Analyse en cinq points clés : géographie, Histoire, droit, économie et psychologie et sociologie.

  • La géographie

La Russie est géante par la taille : 17 millions de km2, plus grand pays du monde par la superficie. 6 600 kms de long d’Est en Ouest, 11 fuseaux horaires. Et "seulement" 145 millions d’habitants, essentiellement concentrés dans les villes. La plus grande partie du pays est vide.

Ce gigantisme a au moins deux conséquences.

La première est qu’il est parfois difficile de savoir exactement ce qui se passe en matière de droits humains dans les zones reculées de Sibérie. La deuxième est que l’une des priorités politiques de longue date est de maintenir une cohésion nationale.

La célèbre impératrice Catherine II disait au XVIIIe siècle "la Russie n’est pas un pays, mais un univers".

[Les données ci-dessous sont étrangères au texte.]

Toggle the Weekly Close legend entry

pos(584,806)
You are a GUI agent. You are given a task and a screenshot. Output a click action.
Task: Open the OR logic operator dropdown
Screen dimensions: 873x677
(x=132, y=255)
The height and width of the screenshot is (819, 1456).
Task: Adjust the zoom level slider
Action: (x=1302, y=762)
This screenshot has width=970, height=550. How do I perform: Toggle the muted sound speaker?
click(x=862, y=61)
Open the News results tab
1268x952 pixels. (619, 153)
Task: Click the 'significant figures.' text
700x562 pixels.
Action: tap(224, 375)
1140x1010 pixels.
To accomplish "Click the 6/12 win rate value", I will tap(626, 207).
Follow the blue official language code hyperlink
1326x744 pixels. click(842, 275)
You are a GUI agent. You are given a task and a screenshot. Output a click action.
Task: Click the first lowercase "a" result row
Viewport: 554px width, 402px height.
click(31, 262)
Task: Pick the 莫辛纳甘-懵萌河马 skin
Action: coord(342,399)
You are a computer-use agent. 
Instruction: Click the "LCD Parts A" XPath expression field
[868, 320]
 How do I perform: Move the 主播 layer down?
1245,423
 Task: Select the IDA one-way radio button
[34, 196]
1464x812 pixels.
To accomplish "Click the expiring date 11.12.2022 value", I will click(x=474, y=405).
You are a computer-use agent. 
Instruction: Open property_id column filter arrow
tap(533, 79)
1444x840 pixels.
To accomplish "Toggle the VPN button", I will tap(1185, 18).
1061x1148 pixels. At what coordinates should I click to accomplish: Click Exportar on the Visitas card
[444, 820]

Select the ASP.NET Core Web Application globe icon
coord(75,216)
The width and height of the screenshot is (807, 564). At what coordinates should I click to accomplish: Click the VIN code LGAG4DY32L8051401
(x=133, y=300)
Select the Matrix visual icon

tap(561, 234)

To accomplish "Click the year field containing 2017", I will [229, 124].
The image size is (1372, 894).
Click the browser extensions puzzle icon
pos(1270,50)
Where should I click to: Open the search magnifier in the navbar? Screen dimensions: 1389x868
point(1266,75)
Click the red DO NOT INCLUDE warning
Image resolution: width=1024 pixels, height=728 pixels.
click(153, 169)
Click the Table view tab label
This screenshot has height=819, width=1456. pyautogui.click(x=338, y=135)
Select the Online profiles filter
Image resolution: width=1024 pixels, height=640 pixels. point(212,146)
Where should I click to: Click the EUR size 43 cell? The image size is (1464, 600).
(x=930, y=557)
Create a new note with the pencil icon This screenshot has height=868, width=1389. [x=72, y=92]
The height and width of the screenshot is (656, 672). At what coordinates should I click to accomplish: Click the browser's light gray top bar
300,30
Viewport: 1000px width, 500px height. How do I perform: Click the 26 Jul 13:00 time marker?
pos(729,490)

Le pays abrite une centaine de peuples différents, avec beaucoup de minorités. Les Russes sont majoritaires, 82% de la population. Et l’une des clés de compréhension du pays est l’imposition d’une identité russe. Quitte à nier les droits des autres populations. Et quitte à souder cette identité en se méfiant systématiquement des étrangers perçus comme une menace.

La volonté d’imposer une identité russe est plus importante que de chercher à respecter les droits de l’homme.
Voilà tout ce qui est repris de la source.